Fact: Dog Kisses Can Make You Sick
Think dogs' mouths are cleaner than humans? Think again. Veterinarians say dogs' chops are teeming with germs like salmonella, campylobacter, and cryptosporidium. These germs get into a dog's mouth from eating spoiled food or when he uses his tongue as toilet paper. Then a kiss moves these germs from pooch to person, along with a nasty course of diarrhea.

Cat Language: Purring Through Pain
The quiet, motor-like sound of a purring cat is not yet well understood. Every cat fancier has seen their pet purring in happiness; yet cats also purr when they are in pain or close to death. It may be a self-soothing behavior. Kittens begin purring within hours of birth as they nurse — and the mother cat purrs during feeding sessions, too.

Fact: Smoking Kills Cats and Dogs
Secondhand smoke causes at least two fatal cancers in cats: lymphoma and oral carcinoma.

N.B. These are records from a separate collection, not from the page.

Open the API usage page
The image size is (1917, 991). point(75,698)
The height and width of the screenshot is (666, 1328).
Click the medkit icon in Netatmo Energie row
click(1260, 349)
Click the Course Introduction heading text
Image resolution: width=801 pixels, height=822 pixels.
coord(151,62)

Housecats get a double dose of toxins by breathing cigarette smoke in the air and by licking the residue off their fur when grooming. Dogs with long noses may develop cancerous nasal tumors from living with a smoker — and short-nosed breeds are more prone to lung cancer.

Myth: Cats Need Milk
The long-standing myth that cats need milk is wrong and giving your pet a saucer of cow's milk could make it vomit or have diarrhea. Kittens drink their mother's milk until they are weaned and older cats may like the taste of cow's milk. But adult cats don't have much lactase, the enzyme needed to break down the lactose sugar in milk. The result is often uncomfortable and messy: diarrhea.